A pesar de ello, me pregunto yo, hoy en día, ¿cuándo escribimos sobre papel? Apenas, un post-it enganchado en la puerta de la nevera para avisar que no me esperes para cenar, que hay que sacar el pescado del congelador o que falta harina, o un miserable trozo de papel para hacer la lista de la compra (todavía no he visto en el supermercado a nadie consultar en la Blackberry cuántos kilos de naranjas necesita, pero todo llegará).
Sí, no ha duda. Las nuevas tecnologías nos facilitan la vida, que no significa que nos haga la vida más fácil (alguien dijo que la vida, para que sea vida, tiene que costar vivirla). Sí, no hay duda. Con las nuevas tecnologías, hemos salido ganando: gastamos menos papel, lo que no implica necesariamente que tengamos más conciencia ecológica; las cartas y los avisos llegan más rápido a su destino, aunque no por ello estén mejor escritos; gestionamos mejor los documentos lo cual, está comprobado, no significa más eficiencia. Sí, no hay duda. Las nuevas tecnologías son positivas. Pero, ¿qué quieren que les diga? Una parte de mí me dice que estamos perdiendo no sólo en vocabulario, sintaxis, ortografía (esto sería tema para otra larga y profunda reflexión) sino también en proximidad, calidez y dedicación.
Los que han nacido con un ordenador portátil bajo el brazo y preferían el sonido del móvil al del sonajero me dirán que no, que estoy exagerando, pero es que no han vivido “lo otro” y no pueden comparar.
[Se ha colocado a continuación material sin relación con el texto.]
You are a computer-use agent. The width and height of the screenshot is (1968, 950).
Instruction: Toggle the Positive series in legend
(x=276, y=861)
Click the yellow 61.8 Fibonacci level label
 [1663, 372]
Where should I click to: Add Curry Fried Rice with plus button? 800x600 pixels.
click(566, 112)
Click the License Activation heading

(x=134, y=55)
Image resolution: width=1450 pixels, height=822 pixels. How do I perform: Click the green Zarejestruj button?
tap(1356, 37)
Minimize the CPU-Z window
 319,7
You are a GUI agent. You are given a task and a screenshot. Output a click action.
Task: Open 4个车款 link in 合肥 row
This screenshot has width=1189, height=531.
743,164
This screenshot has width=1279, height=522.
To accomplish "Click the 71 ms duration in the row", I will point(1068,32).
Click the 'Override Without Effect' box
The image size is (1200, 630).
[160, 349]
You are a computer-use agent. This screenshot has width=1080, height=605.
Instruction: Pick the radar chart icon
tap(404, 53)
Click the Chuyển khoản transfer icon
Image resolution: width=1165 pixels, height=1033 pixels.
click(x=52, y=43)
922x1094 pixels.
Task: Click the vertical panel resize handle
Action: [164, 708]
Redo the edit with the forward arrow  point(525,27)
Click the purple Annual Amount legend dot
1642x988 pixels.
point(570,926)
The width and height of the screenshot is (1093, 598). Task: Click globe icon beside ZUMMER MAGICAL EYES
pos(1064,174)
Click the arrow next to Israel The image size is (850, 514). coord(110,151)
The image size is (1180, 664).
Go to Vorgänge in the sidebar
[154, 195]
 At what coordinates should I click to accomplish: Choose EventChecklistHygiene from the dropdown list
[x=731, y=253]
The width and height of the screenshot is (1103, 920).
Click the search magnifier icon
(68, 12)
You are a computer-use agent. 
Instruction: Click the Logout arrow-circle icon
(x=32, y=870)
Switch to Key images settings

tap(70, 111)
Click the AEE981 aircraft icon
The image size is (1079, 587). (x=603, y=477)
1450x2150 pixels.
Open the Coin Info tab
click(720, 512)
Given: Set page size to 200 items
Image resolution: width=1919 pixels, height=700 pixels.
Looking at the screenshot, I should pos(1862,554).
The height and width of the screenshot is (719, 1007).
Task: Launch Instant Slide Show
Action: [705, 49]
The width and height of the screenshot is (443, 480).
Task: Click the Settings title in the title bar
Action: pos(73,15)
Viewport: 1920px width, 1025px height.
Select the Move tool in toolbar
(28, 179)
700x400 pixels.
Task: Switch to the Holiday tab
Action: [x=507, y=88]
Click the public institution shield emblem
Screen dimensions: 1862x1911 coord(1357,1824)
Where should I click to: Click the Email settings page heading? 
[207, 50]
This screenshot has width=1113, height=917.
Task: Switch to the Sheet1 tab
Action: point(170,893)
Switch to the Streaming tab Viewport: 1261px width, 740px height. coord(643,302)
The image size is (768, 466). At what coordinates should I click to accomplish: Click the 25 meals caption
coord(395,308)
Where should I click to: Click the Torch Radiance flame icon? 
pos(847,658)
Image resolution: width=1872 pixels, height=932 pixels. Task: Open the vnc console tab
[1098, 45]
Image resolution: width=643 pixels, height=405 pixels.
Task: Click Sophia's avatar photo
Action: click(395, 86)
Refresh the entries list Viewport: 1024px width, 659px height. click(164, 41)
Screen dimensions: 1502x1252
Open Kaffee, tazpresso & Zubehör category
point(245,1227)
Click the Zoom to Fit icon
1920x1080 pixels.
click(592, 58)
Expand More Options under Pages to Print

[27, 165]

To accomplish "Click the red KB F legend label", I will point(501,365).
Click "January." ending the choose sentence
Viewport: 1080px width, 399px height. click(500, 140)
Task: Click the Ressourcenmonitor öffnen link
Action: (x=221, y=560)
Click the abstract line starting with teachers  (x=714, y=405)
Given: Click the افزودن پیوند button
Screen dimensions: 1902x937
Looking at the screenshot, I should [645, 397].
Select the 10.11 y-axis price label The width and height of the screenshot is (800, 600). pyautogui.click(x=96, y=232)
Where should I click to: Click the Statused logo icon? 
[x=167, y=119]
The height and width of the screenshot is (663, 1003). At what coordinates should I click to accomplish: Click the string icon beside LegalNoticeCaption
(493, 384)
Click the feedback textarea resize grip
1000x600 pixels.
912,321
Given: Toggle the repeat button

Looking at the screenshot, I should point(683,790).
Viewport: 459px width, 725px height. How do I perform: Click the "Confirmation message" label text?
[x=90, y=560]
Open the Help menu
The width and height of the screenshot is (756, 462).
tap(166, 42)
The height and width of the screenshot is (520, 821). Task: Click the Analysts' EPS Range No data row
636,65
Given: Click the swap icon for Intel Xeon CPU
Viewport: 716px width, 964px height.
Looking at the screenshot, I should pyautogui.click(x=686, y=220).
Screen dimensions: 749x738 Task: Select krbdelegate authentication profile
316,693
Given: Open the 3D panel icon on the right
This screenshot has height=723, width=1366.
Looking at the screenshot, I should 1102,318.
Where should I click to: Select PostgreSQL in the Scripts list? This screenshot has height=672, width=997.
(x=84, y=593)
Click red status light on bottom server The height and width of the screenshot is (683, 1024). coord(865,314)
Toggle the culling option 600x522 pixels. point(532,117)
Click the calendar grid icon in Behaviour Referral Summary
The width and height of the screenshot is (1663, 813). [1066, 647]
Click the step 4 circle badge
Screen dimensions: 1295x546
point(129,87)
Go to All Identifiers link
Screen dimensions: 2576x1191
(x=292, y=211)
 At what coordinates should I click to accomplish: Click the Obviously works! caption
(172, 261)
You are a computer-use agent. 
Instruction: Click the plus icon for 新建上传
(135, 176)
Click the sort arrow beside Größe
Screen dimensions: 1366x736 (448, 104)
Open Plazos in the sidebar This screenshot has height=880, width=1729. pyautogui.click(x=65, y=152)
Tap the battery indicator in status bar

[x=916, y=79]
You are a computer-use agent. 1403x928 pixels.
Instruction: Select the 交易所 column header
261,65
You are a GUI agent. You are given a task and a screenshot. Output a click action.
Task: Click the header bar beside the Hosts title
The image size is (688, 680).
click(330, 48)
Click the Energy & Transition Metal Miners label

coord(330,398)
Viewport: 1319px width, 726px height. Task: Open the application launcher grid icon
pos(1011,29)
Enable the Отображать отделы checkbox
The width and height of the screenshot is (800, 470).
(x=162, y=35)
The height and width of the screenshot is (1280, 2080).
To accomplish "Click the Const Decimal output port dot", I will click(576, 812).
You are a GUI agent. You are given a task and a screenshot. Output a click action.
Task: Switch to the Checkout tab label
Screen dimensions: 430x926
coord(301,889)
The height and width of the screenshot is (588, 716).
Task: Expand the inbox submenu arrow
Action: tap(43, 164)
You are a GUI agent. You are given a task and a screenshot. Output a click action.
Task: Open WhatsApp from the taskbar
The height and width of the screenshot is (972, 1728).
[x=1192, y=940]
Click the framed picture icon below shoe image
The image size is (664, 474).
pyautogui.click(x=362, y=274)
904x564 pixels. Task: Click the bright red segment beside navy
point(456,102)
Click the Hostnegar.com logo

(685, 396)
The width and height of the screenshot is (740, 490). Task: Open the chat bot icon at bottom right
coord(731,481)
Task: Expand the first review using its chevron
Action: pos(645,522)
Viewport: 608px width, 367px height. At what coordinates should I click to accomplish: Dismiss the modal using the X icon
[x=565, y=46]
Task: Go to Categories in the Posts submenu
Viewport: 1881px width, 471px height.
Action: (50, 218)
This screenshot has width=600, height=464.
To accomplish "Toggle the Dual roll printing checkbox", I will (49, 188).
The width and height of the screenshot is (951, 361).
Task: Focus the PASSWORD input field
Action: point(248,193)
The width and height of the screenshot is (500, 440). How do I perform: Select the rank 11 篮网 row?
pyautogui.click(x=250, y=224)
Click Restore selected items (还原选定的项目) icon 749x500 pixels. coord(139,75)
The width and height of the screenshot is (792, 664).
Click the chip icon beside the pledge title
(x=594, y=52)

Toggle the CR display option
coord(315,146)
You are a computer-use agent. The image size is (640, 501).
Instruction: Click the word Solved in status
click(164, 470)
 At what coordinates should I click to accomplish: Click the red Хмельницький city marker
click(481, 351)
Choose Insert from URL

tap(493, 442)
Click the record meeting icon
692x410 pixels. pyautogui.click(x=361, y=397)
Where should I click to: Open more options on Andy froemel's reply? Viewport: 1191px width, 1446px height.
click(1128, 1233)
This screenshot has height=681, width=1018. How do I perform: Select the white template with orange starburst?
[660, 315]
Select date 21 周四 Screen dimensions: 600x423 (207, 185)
Yo, que todavía escribo postales a mis amigos cuando me voy de vacaciones, sigo creyendo (¿ilusa de mí?) que, al realizar ese ritual -localizar una tienda donde vendan paisajes del lugar, elegir una a una las postales, buscar las palabras adecuadas pensando en cada uno de mis amigos, sus gustos, su manera de ser, consultar en mi pequeña, vieja y viajada agenda las direcciones, dedicar una tarde para escribir y visitar la oficina de correos-, tengo conciencia de mi tiempo, de que soy dueña de ese tiempo delicioso, porque lo saboreo, lo disfruto, lo vivo; porque, en definitiva, también forma parte del viaje.
Yo, que todavía me enfrento a la hoja de papel -real, no virtual- en blanco, armada con mi pluma y mil ideas, me resisto a vivir al cien por cien sometida a esa fiebre que se ha instalado definitivamente en nuestra piel, quizás porque sigo pensando que, cada vez que felicito a alguien con un mensaje en el teléfono móvil o envío una carta por correo electrónico, dejo atrás la magia de unas letras manuscritas sobre papel, pensadas, pausadas; quizás porque, cada vez que tecleo rauda y eficiente unas letras, siento que, con esa misma rapidez, se me escapa el tiempo entre los dedos.